WHAT YOU ARE ASKED TO DO: Return, exactly and with nothing added, the line with "Instruction: Open the Depart date selector" together with all lines after it through the end of the data below. No pictures belong in the copy.

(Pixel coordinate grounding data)

--- START ---

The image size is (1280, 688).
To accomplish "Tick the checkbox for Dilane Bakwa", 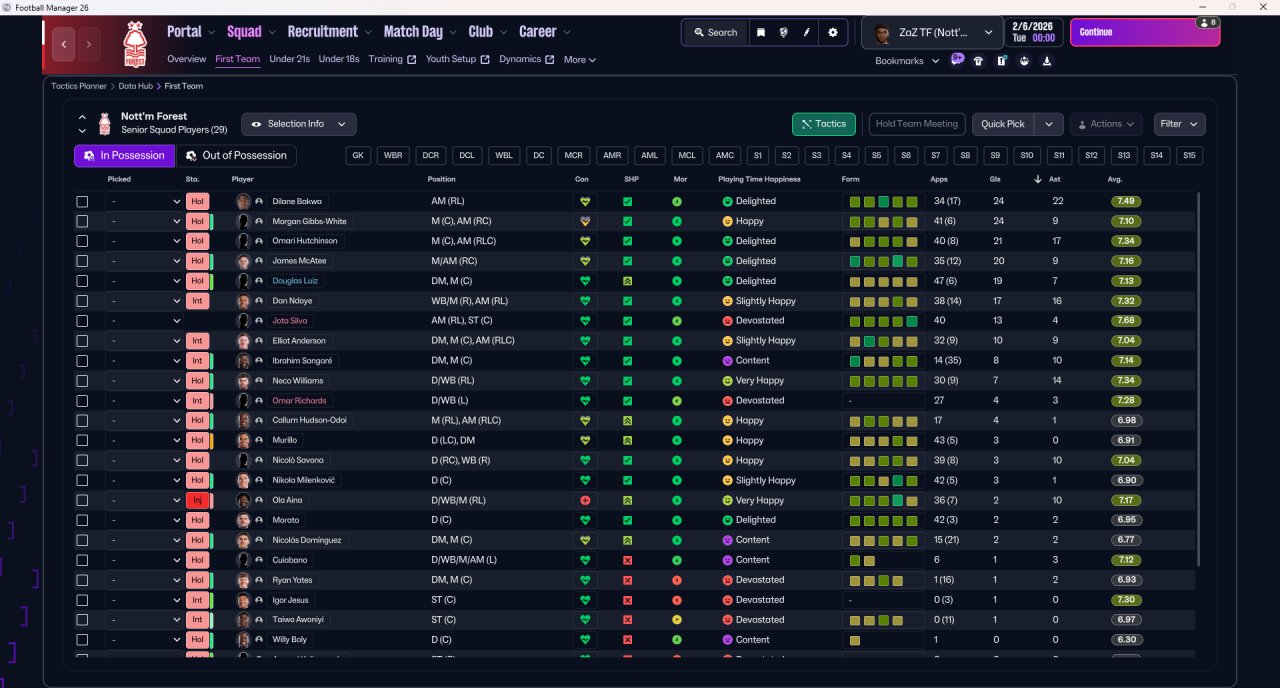I will (82, 201).
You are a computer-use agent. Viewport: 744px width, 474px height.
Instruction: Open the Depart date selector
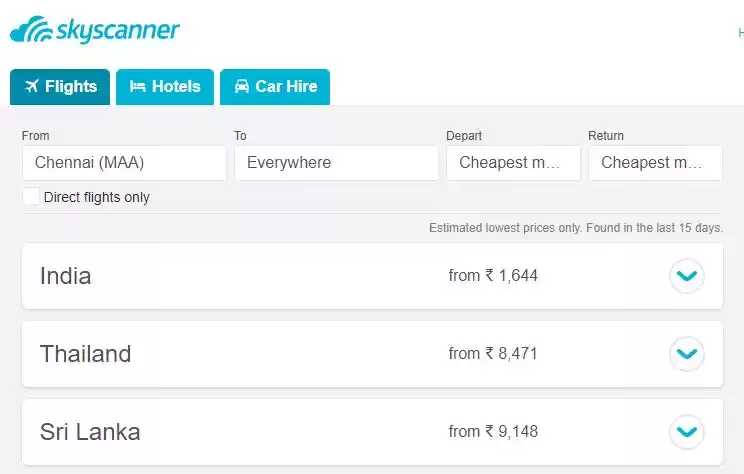point(513,162)
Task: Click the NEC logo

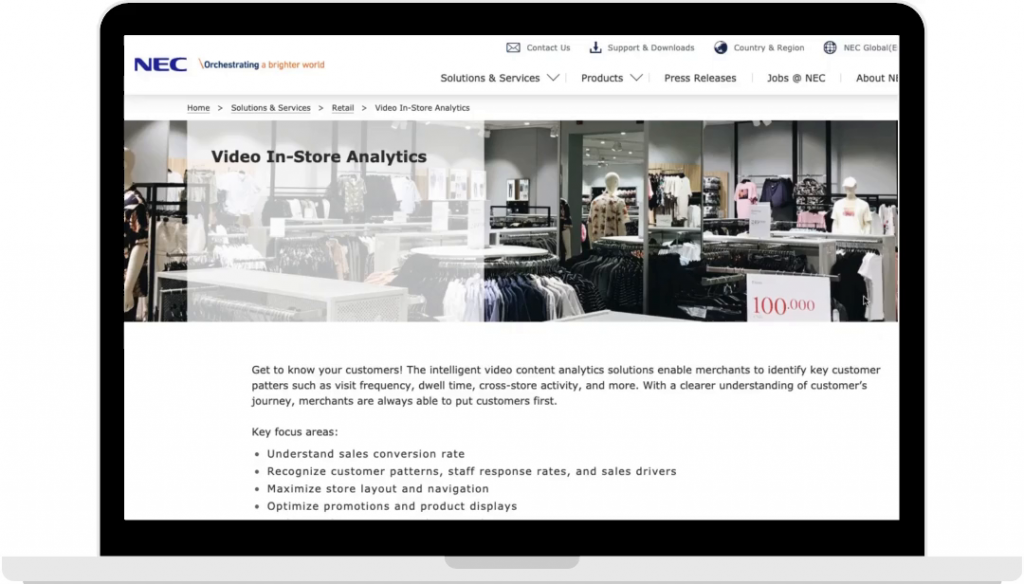Action: click(x=160, y=65)
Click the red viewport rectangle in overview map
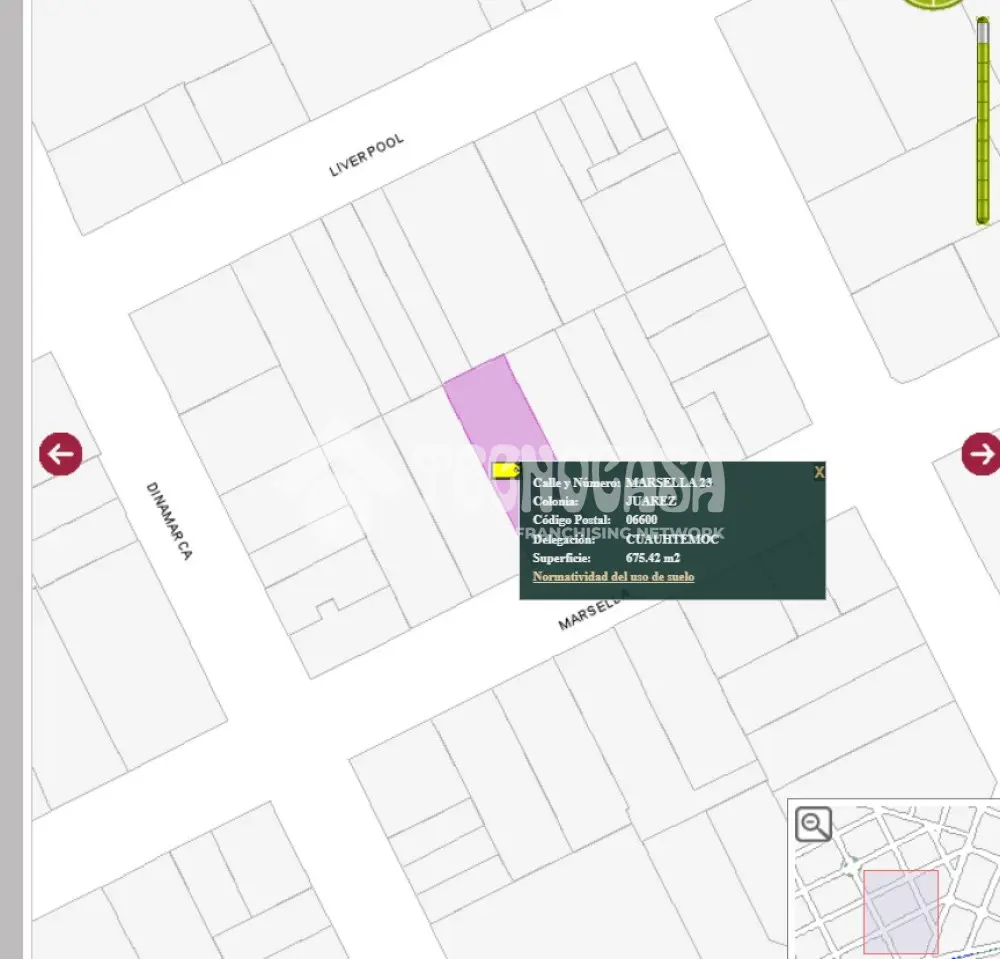Viewport: 1000px width, 959px height. click(x=901, y=911)
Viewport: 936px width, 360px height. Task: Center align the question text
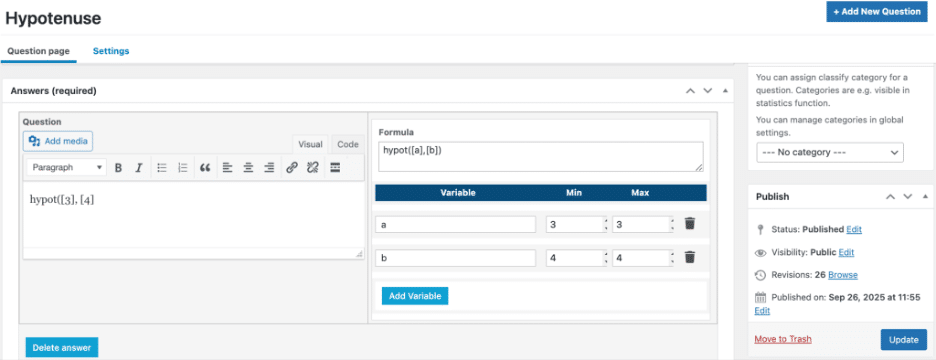[x=248, y=168]
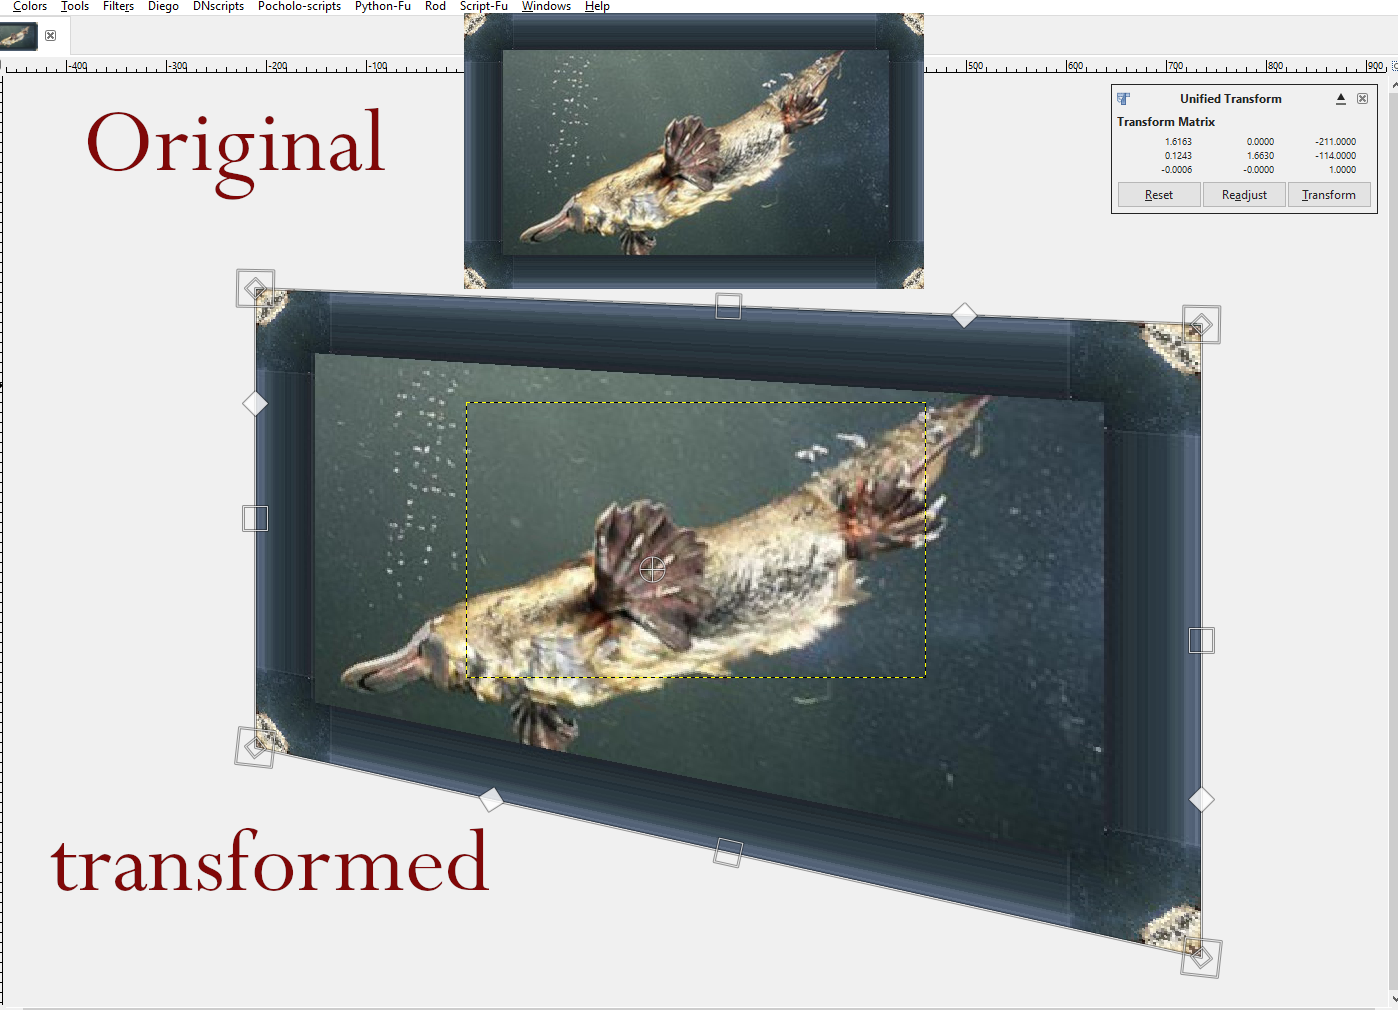Click the top-left corner scale handle

click(x=255, y=289)
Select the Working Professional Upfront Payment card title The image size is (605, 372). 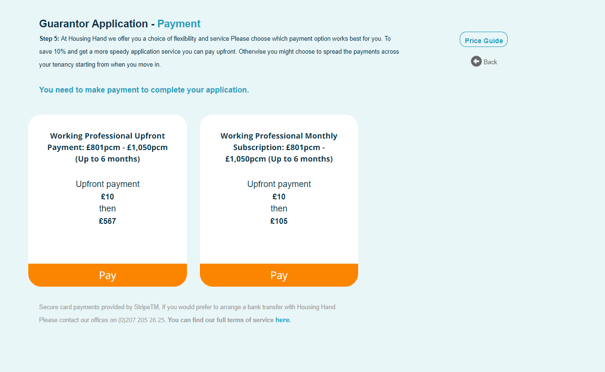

--- END ---

SOLUTION TO THE PROBLEM:
Instruction: Open the Depart date selector
point(513,162)
Task: Click the NEC logo

Action: click(x=160, y=65)
Click the red viewport rectangle in overview map
Viewport: 1000px width, 959px height. click(x=901, y=911)
Viewport: 936px width, 360px height. Task: Center align the question text
[x=248, y=168]
Click the top-left corner scale handle

click(x=255, y=289)
Select the Working Professional Upfront Payment card title The image size is (605, 372). 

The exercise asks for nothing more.